** RECORDS TO PROCESS follows **
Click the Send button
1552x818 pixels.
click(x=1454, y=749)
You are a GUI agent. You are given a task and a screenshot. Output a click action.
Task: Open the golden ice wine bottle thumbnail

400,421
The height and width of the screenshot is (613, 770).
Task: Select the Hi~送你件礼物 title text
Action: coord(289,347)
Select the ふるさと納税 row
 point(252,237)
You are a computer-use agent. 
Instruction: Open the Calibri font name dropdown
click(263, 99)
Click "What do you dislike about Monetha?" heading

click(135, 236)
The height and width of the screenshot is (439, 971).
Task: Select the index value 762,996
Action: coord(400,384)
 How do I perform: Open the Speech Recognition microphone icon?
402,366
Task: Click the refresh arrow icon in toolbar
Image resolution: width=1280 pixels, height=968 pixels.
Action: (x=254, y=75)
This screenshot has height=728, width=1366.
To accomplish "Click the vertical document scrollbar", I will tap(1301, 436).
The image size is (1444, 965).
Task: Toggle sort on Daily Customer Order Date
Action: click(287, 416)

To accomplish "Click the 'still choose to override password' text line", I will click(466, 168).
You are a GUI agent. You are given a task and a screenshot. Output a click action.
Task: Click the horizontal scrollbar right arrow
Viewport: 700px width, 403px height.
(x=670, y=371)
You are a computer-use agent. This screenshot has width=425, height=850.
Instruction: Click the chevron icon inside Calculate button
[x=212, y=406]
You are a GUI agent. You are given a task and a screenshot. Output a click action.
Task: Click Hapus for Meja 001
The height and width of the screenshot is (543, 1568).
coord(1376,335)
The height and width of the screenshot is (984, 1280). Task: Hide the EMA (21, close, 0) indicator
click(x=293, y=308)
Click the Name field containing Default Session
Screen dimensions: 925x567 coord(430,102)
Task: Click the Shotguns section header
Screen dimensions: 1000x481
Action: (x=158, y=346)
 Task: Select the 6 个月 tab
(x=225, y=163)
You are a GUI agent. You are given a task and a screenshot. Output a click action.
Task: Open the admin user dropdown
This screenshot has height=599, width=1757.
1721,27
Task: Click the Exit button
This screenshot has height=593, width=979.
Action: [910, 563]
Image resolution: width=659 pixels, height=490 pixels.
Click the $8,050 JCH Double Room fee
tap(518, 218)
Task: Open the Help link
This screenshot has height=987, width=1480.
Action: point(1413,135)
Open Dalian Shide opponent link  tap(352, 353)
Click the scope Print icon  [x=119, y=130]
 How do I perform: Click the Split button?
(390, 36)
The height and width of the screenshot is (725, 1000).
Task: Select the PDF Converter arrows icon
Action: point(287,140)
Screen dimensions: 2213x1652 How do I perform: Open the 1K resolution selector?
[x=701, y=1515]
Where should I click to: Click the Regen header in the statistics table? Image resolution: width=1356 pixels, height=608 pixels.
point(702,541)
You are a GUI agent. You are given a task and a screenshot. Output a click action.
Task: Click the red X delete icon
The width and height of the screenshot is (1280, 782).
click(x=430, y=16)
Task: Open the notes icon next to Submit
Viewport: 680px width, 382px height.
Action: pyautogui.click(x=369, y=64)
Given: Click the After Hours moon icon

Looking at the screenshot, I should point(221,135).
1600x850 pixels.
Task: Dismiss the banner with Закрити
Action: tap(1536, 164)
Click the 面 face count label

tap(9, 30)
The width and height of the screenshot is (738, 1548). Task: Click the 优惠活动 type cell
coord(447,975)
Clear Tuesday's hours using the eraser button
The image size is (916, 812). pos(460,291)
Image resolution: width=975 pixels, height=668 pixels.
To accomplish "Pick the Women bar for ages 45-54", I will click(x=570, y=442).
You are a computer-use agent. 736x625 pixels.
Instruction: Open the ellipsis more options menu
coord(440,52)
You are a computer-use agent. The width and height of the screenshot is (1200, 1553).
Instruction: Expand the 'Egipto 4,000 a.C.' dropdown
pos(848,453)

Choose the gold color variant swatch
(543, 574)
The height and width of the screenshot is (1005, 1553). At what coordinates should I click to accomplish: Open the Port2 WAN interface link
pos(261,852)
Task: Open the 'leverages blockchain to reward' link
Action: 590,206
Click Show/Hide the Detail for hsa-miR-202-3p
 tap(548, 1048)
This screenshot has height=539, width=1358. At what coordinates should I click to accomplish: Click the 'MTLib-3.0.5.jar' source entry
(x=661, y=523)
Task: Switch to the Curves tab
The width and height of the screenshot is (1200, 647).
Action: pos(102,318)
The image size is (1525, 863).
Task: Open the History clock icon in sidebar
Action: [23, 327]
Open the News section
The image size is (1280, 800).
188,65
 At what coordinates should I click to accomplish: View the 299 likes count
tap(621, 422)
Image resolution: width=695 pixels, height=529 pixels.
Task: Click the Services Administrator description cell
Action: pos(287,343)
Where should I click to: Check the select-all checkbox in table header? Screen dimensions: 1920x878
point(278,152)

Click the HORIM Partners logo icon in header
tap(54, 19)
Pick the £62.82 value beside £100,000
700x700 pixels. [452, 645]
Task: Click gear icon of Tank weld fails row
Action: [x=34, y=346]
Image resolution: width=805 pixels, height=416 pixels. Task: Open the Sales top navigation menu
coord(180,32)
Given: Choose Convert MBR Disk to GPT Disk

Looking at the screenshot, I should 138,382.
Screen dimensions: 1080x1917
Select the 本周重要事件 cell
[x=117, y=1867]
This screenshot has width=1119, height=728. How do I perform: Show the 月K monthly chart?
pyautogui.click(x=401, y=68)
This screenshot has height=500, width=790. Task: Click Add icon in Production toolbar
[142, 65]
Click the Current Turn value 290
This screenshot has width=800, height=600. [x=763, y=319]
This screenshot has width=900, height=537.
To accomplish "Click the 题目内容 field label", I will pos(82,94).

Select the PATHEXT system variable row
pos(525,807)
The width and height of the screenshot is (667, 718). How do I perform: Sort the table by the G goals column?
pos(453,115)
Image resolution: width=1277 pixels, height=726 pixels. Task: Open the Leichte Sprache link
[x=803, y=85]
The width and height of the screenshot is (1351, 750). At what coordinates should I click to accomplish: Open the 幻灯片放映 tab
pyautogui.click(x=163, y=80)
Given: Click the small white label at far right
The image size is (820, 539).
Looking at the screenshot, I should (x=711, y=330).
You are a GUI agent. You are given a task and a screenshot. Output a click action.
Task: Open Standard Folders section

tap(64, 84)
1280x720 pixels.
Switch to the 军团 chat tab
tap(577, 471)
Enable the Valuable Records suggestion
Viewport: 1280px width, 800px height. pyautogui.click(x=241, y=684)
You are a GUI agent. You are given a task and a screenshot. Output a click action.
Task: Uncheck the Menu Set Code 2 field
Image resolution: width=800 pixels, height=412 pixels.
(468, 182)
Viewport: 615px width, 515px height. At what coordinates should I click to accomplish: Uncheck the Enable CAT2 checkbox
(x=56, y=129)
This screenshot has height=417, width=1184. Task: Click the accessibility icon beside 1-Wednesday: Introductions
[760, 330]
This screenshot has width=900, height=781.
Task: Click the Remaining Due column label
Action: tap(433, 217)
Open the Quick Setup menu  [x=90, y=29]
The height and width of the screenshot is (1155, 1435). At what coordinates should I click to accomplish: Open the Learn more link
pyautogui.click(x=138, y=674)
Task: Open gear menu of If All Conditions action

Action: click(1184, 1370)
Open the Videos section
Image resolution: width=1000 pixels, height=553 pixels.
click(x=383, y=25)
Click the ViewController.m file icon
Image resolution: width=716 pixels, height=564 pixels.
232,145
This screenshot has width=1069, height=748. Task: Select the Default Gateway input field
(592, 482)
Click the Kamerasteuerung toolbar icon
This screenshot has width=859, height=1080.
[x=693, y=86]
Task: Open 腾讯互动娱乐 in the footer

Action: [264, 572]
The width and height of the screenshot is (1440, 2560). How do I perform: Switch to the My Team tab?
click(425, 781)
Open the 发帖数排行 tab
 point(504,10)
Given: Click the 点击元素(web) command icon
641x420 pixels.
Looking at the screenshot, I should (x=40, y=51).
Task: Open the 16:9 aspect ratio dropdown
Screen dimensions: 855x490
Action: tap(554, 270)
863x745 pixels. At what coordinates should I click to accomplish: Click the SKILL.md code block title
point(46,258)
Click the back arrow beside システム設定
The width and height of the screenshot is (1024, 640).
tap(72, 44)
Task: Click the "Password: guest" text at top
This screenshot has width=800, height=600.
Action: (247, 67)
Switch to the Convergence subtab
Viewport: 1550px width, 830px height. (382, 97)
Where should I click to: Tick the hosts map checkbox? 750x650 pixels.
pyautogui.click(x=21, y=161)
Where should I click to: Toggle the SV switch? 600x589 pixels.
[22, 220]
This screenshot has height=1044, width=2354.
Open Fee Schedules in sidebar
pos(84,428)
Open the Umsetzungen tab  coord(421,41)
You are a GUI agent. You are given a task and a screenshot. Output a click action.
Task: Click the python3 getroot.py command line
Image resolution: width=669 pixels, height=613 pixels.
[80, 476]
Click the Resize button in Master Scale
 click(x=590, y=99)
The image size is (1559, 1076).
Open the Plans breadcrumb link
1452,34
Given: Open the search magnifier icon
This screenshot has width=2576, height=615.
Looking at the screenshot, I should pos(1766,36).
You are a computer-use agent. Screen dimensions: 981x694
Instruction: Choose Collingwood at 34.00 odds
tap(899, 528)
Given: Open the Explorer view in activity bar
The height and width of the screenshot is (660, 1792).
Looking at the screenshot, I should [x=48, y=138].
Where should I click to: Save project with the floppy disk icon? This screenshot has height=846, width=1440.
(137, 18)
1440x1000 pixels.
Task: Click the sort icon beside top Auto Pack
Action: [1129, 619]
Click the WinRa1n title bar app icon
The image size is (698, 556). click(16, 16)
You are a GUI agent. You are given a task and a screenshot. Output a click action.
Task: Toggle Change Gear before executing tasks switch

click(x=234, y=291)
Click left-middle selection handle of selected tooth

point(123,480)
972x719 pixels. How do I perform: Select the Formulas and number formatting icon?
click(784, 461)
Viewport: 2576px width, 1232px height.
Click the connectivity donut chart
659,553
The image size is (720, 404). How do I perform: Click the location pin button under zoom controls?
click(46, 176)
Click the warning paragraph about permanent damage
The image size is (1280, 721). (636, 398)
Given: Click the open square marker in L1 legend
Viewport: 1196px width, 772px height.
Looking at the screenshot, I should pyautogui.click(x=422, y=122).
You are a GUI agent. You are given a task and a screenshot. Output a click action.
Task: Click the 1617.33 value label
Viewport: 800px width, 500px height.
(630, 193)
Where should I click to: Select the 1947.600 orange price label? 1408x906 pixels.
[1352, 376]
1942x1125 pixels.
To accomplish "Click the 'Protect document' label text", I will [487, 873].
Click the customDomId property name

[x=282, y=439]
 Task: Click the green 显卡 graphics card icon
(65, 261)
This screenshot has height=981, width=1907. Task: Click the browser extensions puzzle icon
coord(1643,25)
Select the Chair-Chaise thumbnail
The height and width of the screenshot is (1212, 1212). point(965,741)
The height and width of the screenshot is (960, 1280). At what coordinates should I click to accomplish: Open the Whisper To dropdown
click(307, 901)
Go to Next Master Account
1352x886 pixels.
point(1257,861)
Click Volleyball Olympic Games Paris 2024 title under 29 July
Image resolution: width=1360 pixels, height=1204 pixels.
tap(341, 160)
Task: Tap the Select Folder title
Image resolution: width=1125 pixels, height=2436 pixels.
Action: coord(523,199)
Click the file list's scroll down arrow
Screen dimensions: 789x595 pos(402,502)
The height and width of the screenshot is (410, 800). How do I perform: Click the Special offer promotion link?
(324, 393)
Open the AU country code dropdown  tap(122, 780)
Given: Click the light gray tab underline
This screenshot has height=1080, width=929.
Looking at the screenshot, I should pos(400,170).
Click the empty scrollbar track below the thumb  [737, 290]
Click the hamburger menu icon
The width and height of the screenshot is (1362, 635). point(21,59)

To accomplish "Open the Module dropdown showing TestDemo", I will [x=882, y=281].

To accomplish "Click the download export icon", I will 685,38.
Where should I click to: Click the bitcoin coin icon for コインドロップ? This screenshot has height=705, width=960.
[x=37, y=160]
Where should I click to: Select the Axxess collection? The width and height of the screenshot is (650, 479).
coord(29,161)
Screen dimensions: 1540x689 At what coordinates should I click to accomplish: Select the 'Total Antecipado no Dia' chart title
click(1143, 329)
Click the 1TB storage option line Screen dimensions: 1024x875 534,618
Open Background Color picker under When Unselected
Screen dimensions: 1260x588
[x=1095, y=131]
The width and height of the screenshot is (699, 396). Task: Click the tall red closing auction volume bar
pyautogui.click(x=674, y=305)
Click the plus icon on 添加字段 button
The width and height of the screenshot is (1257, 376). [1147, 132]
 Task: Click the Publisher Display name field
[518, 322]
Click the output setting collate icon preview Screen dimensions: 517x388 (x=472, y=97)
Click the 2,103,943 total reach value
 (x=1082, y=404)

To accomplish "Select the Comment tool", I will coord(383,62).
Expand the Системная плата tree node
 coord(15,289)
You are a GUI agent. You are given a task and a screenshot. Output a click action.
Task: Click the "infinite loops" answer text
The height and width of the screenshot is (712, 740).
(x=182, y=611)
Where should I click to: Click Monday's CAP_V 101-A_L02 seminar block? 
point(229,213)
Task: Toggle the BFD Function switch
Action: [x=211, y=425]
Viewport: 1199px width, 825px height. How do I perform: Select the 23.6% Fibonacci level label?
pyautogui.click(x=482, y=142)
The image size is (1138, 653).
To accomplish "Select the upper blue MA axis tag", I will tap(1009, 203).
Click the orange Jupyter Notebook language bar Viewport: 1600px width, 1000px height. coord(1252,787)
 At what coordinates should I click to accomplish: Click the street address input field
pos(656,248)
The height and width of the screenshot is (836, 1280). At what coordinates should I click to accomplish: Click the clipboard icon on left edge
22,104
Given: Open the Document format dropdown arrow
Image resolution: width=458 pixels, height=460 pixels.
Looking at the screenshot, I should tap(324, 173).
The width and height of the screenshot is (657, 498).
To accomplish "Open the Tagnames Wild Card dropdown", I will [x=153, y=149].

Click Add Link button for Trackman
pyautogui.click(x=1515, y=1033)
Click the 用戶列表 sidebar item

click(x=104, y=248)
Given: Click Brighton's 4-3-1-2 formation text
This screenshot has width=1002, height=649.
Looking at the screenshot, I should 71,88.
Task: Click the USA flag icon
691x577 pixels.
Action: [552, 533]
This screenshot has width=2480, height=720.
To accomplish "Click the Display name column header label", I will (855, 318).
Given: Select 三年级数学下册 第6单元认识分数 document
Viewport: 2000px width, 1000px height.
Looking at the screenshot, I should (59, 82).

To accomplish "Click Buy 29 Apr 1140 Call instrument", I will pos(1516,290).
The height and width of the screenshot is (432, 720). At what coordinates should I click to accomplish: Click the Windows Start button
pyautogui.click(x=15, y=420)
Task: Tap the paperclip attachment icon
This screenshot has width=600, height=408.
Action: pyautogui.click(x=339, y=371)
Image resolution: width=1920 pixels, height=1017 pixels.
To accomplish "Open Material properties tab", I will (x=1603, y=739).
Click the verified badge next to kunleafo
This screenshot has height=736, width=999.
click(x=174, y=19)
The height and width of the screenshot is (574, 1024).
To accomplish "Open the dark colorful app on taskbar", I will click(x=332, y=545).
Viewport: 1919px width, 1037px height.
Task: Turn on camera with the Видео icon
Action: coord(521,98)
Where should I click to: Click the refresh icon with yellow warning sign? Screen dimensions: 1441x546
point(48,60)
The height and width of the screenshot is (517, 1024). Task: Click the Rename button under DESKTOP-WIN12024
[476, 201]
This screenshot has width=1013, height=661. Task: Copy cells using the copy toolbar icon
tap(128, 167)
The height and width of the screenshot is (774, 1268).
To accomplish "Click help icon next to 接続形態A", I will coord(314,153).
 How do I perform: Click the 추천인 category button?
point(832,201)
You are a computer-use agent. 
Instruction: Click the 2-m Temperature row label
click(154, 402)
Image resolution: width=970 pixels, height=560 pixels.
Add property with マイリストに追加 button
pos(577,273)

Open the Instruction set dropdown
** End of RECORDS TO PROCESS **
__INSTRUCTIONS FOR THE TASK__:
Return a word-for-word copy of the lines above from the one holding "How do I perform: Click the Split button?" through the one holding "Open the News section", with both of them included and nothing besides.

__SOLVED EXERCISE__:
 How do I perform: Click the Split button?
(390, 36)
The height and width of the screenshot is (725, 1000).
Task: Select the PDF Converter arrows icon
Action: point(287,140)
Screen dimensions: 2213x1652 How do I perform: Open the 1K resolution selector?
[x=701, y=1515]
Where should I click to: Click the Regen header in the statistics table? Image resolution: width=1356 pixels, height=608 pixels.
point(702,541)
You are a GUI agent. You are given a task and a screenshot. Output a click action.
Task: Click the red X delete icon
The width and height of the screenshot is (1280, 782).
click(x=430, y=16)
Task: Open the notes icon next to Submit
Viewport: 680px width, 382px height.
Action: pyautogui.click(x=369, y=64)
Given: Click the After Hours moon icon

Looking at the screenshot, I should point(221,135).
1600x850 pixels.
Task: Dismiss the banner with Закрити
Action: tap(1536, 164)
Click the 面 face count label

tap(9, 30)
The width and height of the screenshot is (738, 1548). Task: Click the 优惠活动 type cell
coord(447,975)
Clear Tuesday's hours using the eraser button
The image size is (916, 812). pos(460,291)
Image resolution: width=975 pixels, height=668 pixels.
To accomplish "Pick the Women bar for ages 45-54", I will click(x=570, y=442).
You are a computer-use agent. 736x625 pixels.
Instruction: Open the ellipsis more options menu
coord(440,52)
You are a computer-use agent. The width and height of the screenshot is (1200, 1553).
Instruction: Expand the 'Egipto 4,000 a.C.' dropdown
pos(848,453)

Choose the gold color variant swatch
(543, 574)
The height and width of the screenshot is (1005, 1553). At what coordinates should I click to accomplish: Open the Port2 WAN interface link
pos(261,852)
Task: Open the 'leverages blockchain to reward' link
Action: 590,206
Click Show/Hide the Detail for hsa-miR-202-3p
 tap(548, 1048)
This screenshot has height=539, width=1358. At what coordinates should I click to accomplish: Click the 'MTLib-3.0.5.jar' source entry
(x=661, y=523)
Task: Switch to the Curves tab
The width and height of the screenshot is (1200, 647).
Action: pos(102,318)
The image size is (1525, 863).
Task: Open the History clock icon in sidebar
Action: [23, 327]
Open the News section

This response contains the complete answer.